Cette annonce-choc intervient à une semaine de l'investiture prévue du successeur du président Hamid Karzaï, qui ne pouvait briguer un troisième mandat aux termes de la Constitution.

L'équipe de M. Abdullah a menacé mardi de se retirer du processus électoral si ses demandes concernant l'invalidation des votes n'étaient pas acceptées.

«Nous sommes finalement parvenus à la conclusion qu'ils (les membres de la commission électorale) ne nous écouteront pas», a déclaré un porte-parole de M. Abdullah, Fazel Ahmad Manawi, avant de lancer un ultimatum.

«S'ils acceptent nos demandes d'ici à demain nous poursuivrons le processus, sinon nous allons nous retirer et le considérer comme terminé».

La Commission électorale indépendante (IEC) a entamé lundi le processus d'élimination des bulletins de vote frauduleux de la présidentielle, plus d'un mois après le début de l'audit des 8,1 millions de voix du deuxième tour du 14 juin.

L'objectif est de départager hors de tout doute les candidats rivaux Abdullah Abdullah et Ashraf Ghani, et ainsi asseoir la légitimité du futur président appelé à mener le pays après le retrait des forces de l'OTAN, d'ici à la fin de l'année.

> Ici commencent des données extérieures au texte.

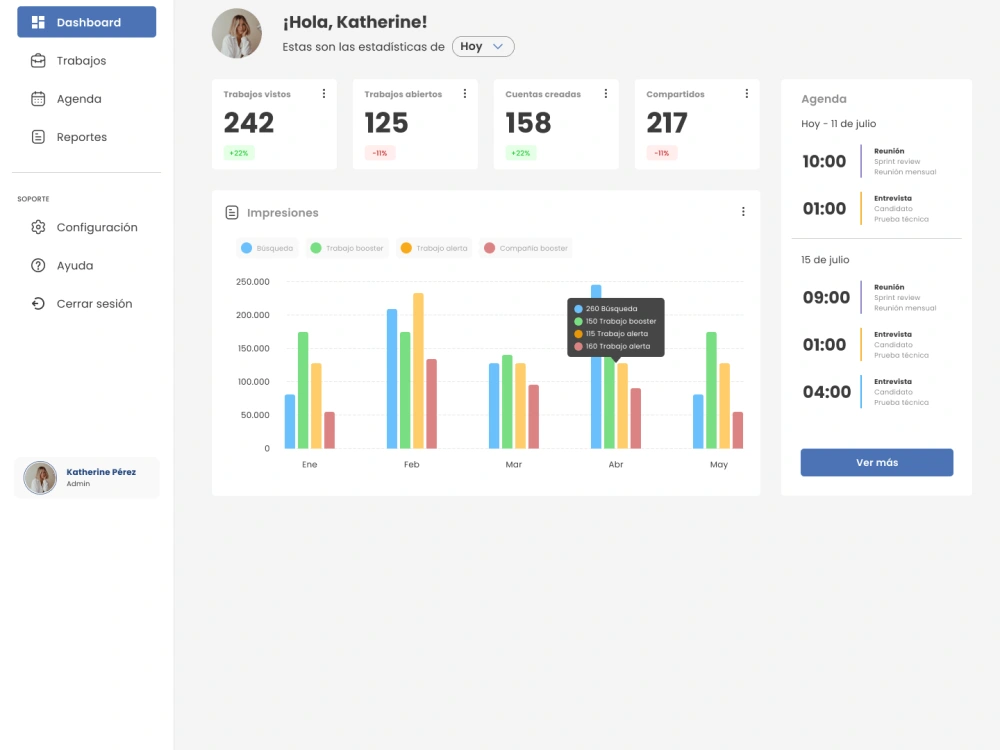Select Dashboard in the navigation menu
Screen dimensions: 1000x750
tap(86, 21)
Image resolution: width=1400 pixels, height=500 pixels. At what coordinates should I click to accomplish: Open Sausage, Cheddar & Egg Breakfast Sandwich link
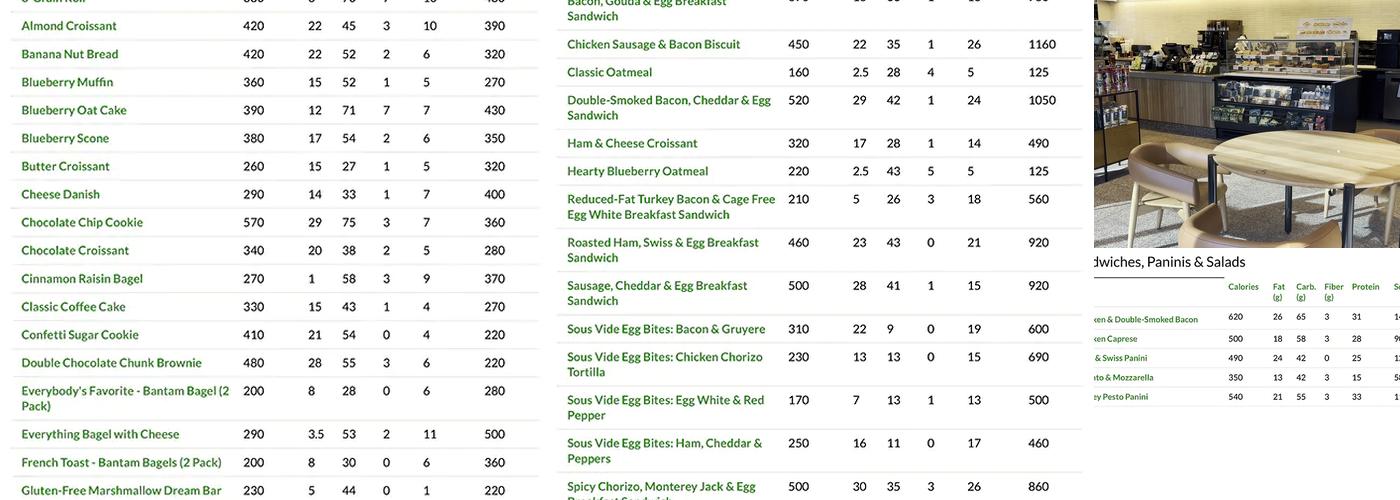pos(657,293)
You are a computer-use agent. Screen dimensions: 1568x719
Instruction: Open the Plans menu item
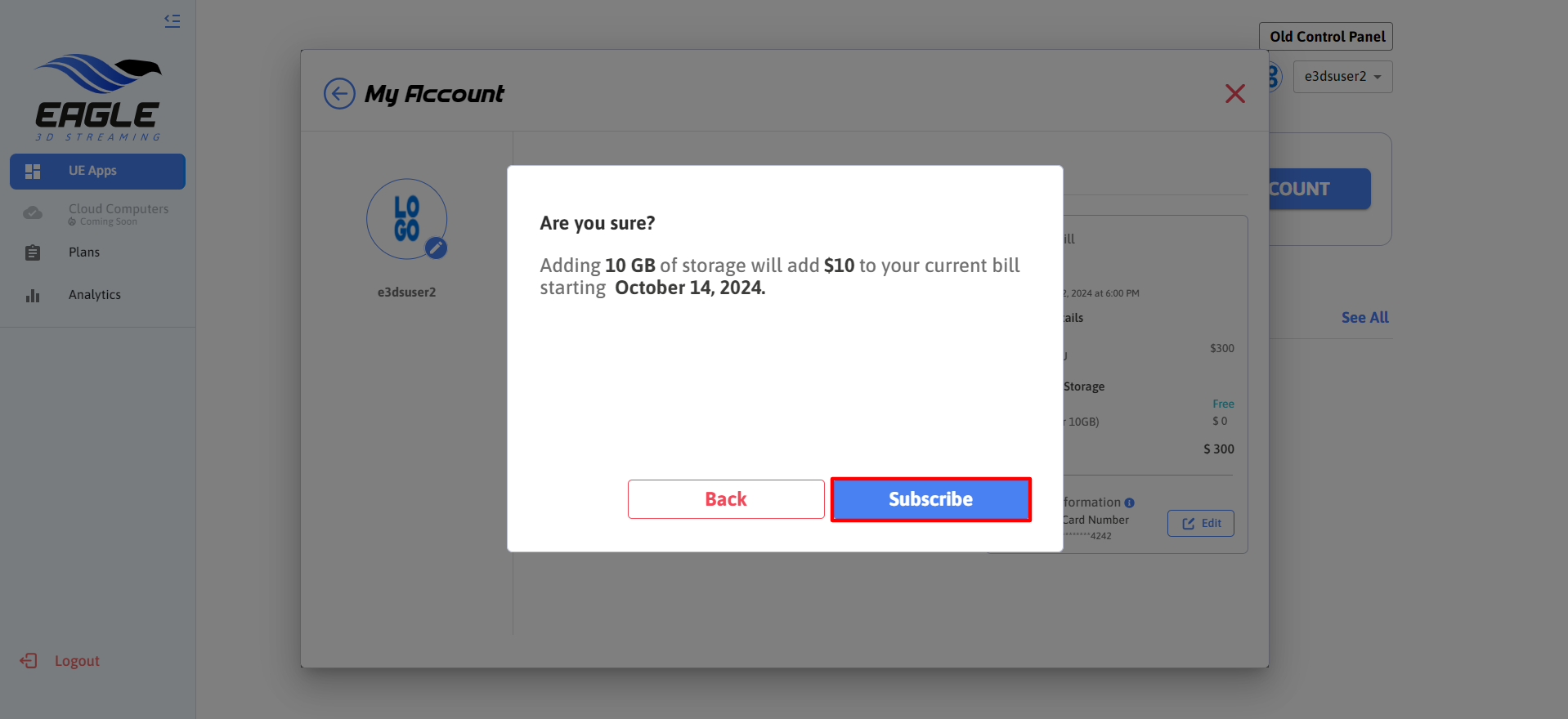click(x=84, y=252)
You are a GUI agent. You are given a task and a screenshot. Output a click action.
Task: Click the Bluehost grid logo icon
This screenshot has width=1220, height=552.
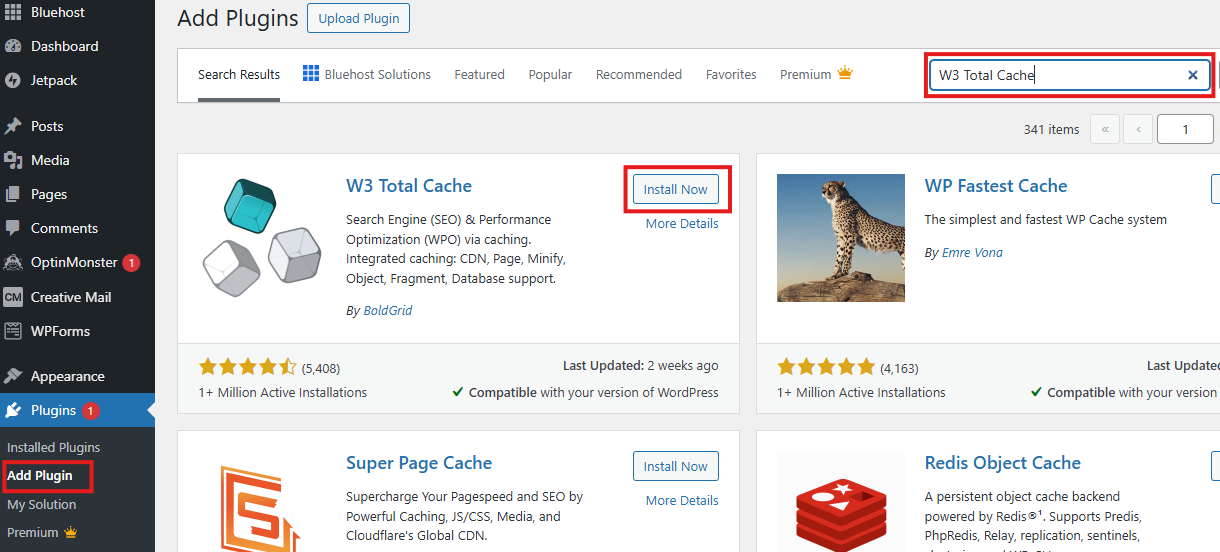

«Les critères que nous avions exigés pour l'invalidation n'ont pas été retenus», s'est plaint M. Manawi. «Les bureaux de vote dont nous avons demandé l'invalidation n'ont pas été pris en compte».

En outre, M. Manawi a qualifié de «plaisanterie» le processus d'invalidation retenu, assurant notamment que sur 72 urnes invalidées lundi, 43 étaient vides. Au total, le deuxième tour comptait environ 23 000 urnes.

Mais cette menace du camp Abdullah est «irresponsable» a répondu Tahir Zaheer, un porte-parole d'Ashraf Ghani.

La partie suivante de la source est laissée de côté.